Sir George Hubert Wilkins

Sir George Hubert Wilkins inducted into the Hall of Fame in 2015.

Sir George Hubert Wilkins was born in 1888 to a family of pioneer settlers and sheep farmers at Mount Bryan, 160 kilometers north of Adelaide SA. Wilkins is widely regarded as one of the most remarkable explorers in history; for no one saw with his own eyes more undiscovered land and sea. Wilkins became a celebrated newsreel cinematographer in the early 1900s, as well as a reporter, pilot, spy, war hero, scientist, and adventurer, capturing with his camera the first ever motion picture film of soldiers in battle, and shot the first moving pictures from an aircraft, he witnessed famine, cheated death repeatedly, met Kings, Queens, Presidents and Dictators, and circled the globe on a Zeppelin. Wilkins willingness to take risks made him Gaumont British News star cameraman and earned him a world-wide reputation.

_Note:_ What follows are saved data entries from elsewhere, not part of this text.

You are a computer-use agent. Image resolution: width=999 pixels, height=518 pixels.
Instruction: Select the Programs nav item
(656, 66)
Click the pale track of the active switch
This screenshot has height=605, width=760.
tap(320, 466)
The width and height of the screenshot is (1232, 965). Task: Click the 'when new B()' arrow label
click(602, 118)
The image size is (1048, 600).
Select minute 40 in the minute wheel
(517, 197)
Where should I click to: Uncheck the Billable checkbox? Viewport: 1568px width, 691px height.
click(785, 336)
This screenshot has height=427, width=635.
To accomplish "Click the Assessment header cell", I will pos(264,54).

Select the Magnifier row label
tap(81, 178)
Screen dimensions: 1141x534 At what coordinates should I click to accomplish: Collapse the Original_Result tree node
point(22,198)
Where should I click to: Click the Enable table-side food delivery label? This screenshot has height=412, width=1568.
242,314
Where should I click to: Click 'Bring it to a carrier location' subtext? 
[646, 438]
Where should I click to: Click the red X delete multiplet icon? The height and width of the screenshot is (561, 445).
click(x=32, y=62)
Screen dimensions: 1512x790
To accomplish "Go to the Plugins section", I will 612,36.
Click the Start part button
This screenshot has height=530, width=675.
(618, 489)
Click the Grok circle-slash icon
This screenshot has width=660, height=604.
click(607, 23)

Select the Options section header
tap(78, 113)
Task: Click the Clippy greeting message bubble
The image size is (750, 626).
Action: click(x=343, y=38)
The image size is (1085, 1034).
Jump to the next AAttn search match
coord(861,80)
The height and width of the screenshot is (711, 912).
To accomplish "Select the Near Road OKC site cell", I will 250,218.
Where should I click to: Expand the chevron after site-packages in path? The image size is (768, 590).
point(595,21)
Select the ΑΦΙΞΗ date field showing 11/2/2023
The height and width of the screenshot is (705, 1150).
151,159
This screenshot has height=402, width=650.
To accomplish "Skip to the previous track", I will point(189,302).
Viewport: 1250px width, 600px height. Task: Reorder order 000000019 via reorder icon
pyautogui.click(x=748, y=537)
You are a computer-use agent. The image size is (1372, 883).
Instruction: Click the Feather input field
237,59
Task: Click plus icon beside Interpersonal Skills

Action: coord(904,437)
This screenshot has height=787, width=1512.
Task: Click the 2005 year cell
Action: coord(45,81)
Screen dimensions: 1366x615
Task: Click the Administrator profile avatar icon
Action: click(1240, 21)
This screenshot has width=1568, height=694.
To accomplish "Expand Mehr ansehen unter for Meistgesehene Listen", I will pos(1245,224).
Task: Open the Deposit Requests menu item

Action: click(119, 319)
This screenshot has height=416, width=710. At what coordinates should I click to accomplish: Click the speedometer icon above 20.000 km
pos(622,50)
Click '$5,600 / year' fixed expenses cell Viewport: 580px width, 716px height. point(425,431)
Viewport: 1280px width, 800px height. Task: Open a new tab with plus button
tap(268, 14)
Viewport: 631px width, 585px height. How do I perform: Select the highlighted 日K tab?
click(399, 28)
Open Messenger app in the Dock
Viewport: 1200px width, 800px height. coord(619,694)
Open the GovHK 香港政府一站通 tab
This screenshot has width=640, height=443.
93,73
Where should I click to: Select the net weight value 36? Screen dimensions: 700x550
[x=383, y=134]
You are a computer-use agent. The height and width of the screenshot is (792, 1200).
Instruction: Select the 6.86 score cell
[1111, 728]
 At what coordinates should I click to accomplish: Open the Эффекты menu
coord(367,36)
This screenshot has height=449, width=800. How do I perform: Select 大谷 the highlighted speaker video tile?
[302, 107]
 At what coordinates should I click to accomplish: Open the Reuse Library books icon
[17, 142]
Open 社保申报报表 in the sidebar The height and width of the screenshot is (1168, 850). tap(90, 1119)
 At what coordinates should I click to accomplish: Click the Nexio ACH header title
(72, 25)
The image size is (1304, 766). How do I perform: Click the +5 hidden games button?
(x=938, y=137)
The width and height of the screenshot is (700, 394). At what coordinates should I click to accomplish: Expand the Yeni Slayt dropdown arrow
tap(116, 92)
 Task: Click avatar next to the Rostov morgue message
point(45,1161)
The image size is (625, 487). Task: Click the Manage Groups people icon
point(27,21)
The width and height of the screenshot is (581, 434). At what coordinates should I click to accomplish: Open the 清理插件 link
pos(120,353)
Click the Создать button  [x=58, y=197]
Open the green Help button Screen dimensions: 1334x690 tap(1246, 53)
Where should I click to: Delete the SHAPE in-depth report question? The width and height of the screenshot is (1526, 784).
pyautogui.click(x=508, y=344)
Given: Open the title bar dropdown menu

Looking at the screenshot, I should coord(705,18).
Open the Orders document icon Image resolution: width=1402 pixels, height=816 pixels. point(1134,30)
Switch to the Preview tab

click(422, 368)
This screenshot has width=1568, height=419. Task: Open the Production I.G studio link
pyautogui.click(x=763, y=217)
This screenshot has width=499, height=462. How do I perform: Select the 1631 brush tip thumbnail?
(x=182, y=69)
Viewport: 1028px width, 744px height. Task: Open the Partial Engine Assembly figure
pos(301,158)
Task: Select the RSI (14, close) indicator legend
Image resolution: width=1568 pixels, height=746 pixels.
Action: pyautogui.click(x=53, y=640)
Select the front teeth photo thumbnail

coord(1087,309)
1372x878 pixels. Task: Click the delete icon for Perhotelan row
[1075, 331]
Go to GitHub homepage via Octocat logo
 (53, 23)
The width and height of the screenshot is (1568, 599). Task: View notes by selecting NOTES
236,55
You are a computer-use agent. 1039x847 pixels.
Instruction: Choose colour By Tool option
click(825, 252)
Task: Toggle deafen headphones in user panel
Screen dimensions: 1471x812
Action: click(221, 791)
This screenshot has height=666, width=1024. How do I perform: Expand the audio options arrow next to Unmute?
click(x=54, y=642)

Most Australians do not know of Wilkins. Along with the greats of polar exploration, including Shackleton in the Antarctic, Wilkins recognized the importance of new technologies such as the aeroplane and submarine. He helped map the Canadian Arctic and plumbed the ocean depths from the icecap. A pioneer in the truest sense of the word, he became the first man to fly across the North Pole, which won him a knighthood; the first to fly to the Antarctic and discover land there by aeroplane and the first to take a submarine under the Arctic ice. Wilkins was a visionary and a true hero, with his cameras he helped change the way we look at our world.

And to think this man’s journey started by walking into a canvas tent screening silent motion pictures in Adelaide in 1911. Wilkins there and then made the decision that his destiny lay in the motion picture film industry, particularly in being a cinematographer. He is the only combat cinematographer/photographer decorated in battle – twice, and feted in two ticker-tape parades along New York’s, Broadway for his exploits.

Wilkins had no ambition to photograph feature films, he decided he would rather use his cameras to record history. He was a distinguished and celebrated man in the USA, Britain and Europe , but oddly, was virtually unknown in his own country — Australia. Unbelievable! He died in the USA in 1958.